--- Start DOCUMENT EXCERPT ---
# who is expecting



## BigBaz (Jan 12, 2007)

hi my name is barry jones im opening a reptile shop in runcorn im just wondering who has any hatchling or who is expecting hatchling. i shud be open end of june to early july. im willing to buy in bulk plz pm me


----------



## rich-88 (Apr 20, 2008)

pregnant people??? lol.
sorry mate. in 1 of them moods. see it and cudnt resist


----------



## titch (Aug 9, 2006)

We have 2 pregnant female boa's, one of whom is due to drop in a few day's and the other is due 2 week's later also have a female royal who is due to shed anytime.


----------



## WELSH DAPPER (Jan 17, 2009)

iv got snow corn eggs in the oven:lol2:


----------



## Lostcorn (Dec 12, 2005)

Hi

I have many corn eggs cooking!

Due mid June onwards

cheers

John


----------



## BigBaz (Jan 12, 2007)

bump bump


----------



## BigBaz (Jan 12, 2007)

im after tortoise , lizards and snakes


----------



## HadesDragons (Jun 30, 2007)
--- End DOCUMENT EXCERPT ---
--- Start LISTING ---
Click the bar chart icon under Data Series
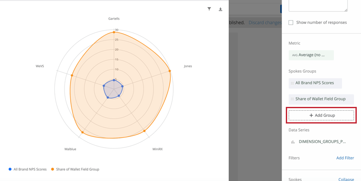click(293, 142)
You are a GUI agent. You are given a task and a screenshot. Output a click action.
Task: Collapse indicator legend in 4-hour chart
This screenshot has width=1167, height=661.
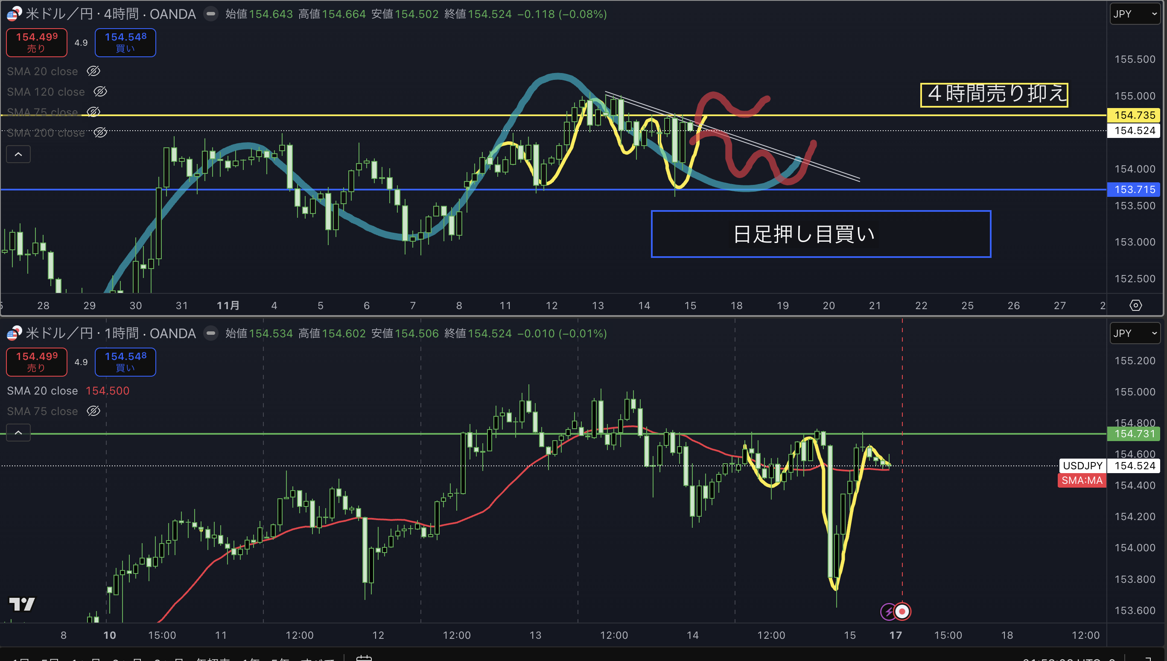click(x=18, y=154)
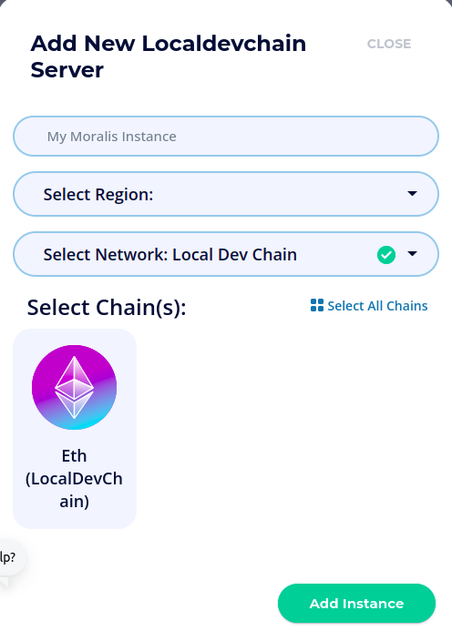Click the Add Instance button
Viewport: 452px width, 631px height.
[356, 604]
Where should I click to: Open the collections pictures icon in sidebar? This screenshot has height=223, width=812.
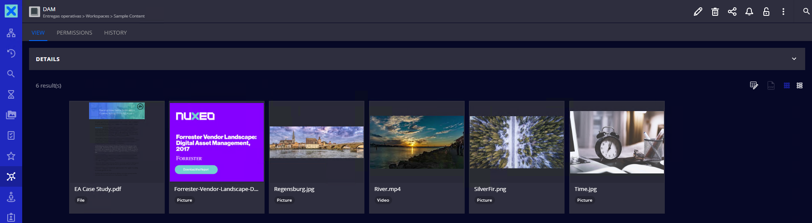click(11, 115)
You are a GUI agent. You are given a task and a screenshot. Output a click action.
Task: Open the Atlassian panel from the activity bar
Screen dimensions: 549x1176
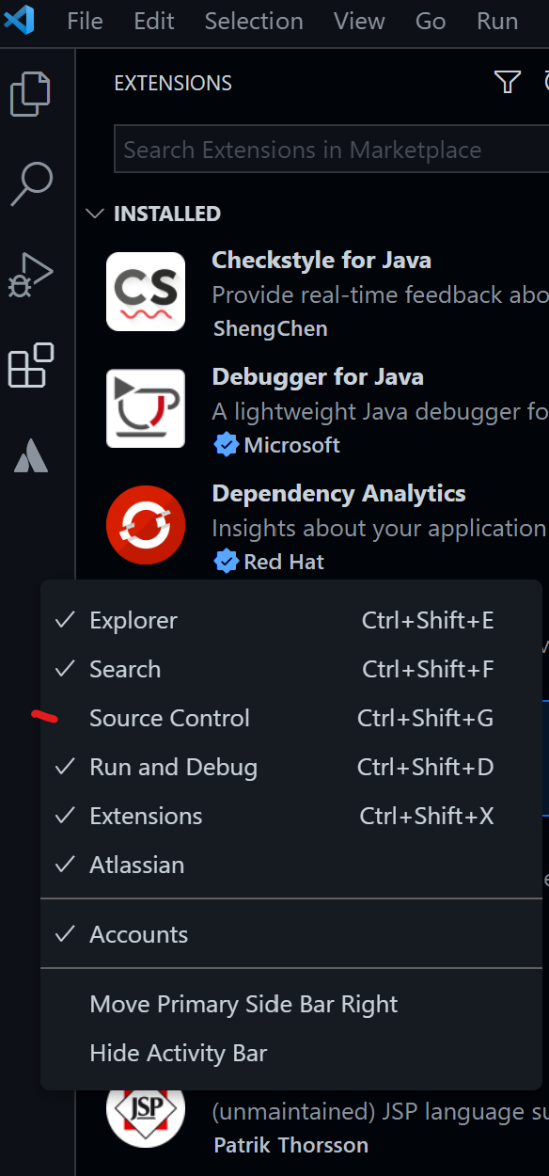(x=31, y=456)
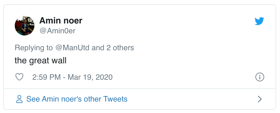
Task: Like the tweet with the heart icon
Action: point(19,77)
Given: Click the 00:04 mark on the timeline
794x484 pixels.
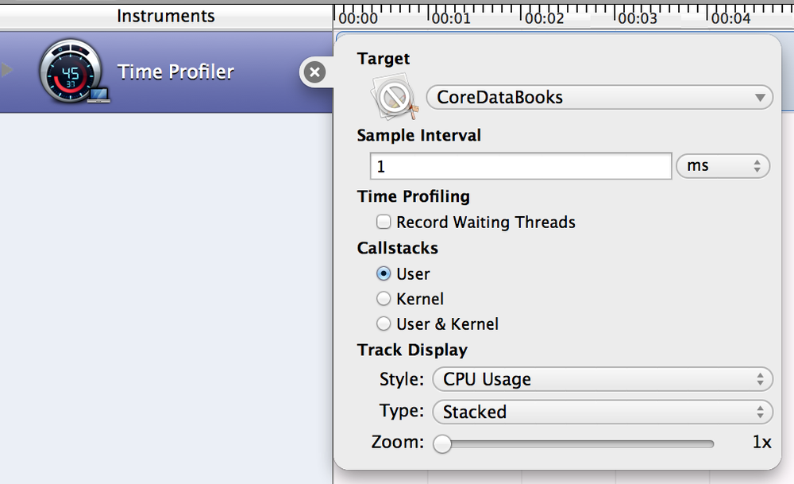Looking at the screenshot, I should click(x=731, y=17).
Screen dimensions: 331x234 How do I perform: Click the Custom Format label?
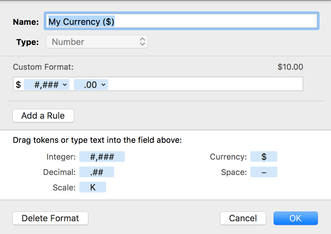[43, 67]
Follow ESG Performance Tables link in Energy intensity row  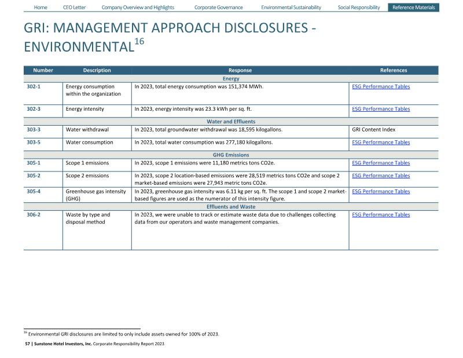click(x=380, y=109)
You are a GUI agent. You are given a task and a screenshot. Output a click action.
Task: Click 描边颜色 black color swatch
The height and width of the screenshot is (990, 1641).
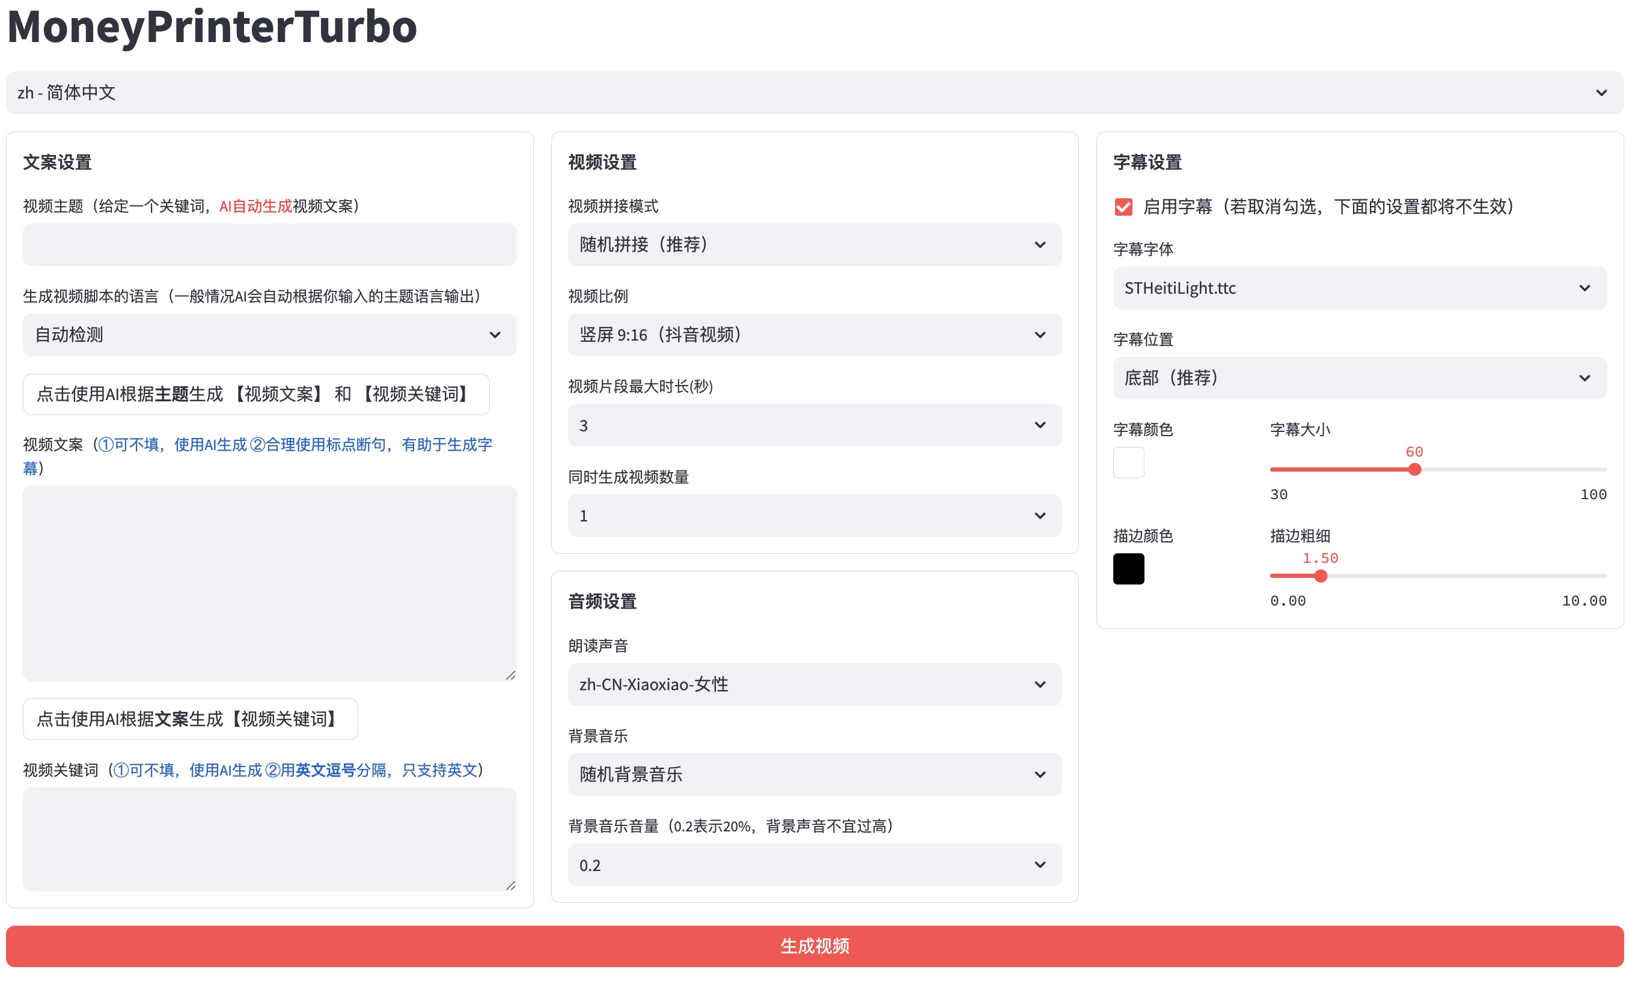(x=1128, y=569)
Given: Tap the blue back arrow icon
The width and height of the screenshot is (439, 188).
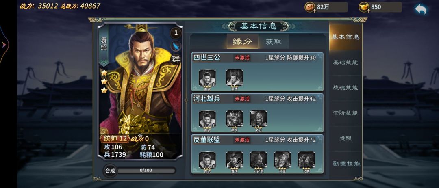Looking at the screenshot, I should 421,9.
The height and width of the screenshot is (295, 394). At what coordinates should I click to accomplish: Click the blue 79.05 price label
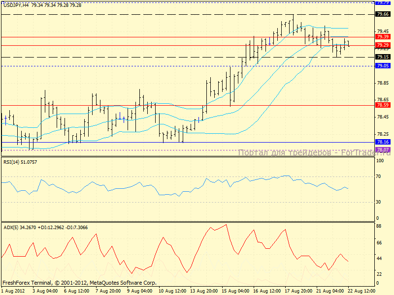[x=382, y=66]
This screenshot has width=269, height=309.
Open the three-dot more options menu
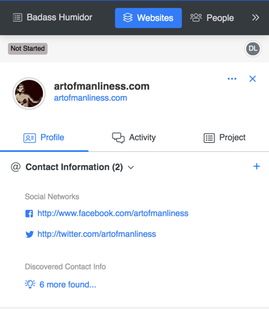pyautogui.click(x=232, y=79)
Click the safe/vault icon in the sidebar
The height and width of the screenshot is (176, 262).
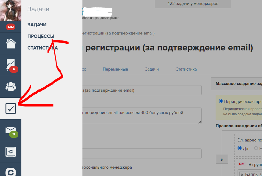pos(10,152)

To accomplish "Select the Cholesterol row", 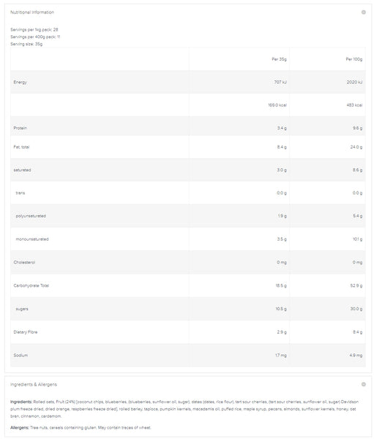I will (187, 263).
--- End LISTING ---
> _AIM_
Copy everything in the forum thread from "## rich-88 (Apr" down to "to shed anytime.", replacing "pregnant" with "gravid" wherever it occurs.

> _FULL RESPONSE_
## rich-88 (Apr 20, 2008)

gravid people??? lol.
sorry mate. in 1 of them moods. see it and cudnt resist


----------



## titch (Aug 9, 2006)

We have 2 gravid female boa's, one of whom is due to drop in a few day's and the other is due 2 week's later also have a female royal who is due to shed anytime.